• WORK REQUIRED: Below are entries. Reproduce word for word the lines starting at the one containing "I will point(978,221)." and ending at the last line of the entries.

• SOURCE MATERIAL:
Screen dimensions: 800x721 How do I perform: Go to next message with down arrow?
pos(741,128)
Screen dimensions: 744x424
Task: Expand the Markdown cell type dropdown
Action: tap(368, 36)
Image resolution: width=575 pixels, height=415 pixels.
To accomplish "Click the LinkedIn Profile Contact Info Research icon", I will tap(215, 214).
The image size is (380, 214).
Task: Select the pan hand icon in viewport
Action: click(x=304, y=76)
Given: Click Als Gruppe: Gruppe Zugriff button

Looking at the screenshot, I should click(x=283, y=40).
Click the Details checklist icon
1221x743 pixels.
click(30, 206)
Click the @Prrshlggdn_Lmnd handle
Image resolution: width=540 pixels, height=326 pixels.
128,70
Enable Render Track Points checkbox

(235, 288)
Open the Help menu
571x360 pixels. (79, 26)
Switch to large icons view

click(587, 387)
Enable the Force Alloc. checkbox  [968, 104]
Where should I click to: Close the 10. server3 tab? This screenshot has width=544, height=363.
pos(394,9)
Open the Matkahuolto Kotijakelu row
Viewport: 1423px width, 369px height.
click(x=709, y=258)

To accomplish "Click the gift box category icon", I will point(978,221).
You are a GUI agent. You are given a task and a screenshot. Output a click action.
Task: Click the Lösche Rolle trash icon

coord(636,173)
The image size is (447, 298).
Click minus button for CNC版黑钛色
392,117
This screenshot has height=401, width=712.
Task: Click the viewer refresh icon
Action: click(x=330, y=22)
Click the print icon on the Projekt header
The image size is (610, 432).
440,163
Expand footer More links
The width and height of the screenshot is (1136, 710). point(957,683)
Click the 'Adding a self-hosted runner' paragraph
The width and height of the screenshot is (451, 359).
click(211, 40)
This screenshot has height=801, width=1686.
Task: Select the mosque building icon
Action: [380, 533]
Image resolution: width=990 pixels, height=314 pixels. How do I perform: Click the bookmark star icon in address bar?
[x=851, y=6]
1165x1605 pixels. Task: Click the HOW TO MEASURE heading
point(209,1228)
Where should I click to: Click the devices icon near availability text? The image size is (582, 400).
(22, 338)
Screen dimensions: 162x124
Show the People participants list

• SOLUTION FOR THIS PROBLEM:
To accomplish "Click the gift box category icon", I will point(978,221).
You are a GUI agent. You are given a task and a screenshot. Output a click action.
Task: Click the Lösche Rolle trash icon

coord(636,173)
The image size is (447, 298).
Click minus button for CNC版黑钛色
392,117
This screenshot has height=401, width=712.
Task: Click the viewer refresh icon
Action: click(x=330, y=22)
Click the print icon on the Projekt header
The image size is (610, 432).
440,163
Expand footer More links
The width and height of the screenshot is (1136, 710). point(957,683)
Click the 'Adding a self-hosted runner' paragraph
The width and height of the screenshot is (451, 359).
click(211, 40)
This screenshot has height=801, width=1686.
Task: Select the mosque building icon
Action: [380, 533]
Image resolution: width=990 pixels, height=314 pixels. How do I perform: Click the bookmark star icon in address bar?
[x=851, y=6]
1165x1605 pixels. Task: Click the HOW TO MEASURE heading
point(209,1228)
Where should I click to: Click the devices icon near availability text? The image size is (582, 400).
(22, 338)
Screen dimensions: 162x124
Show the People participants list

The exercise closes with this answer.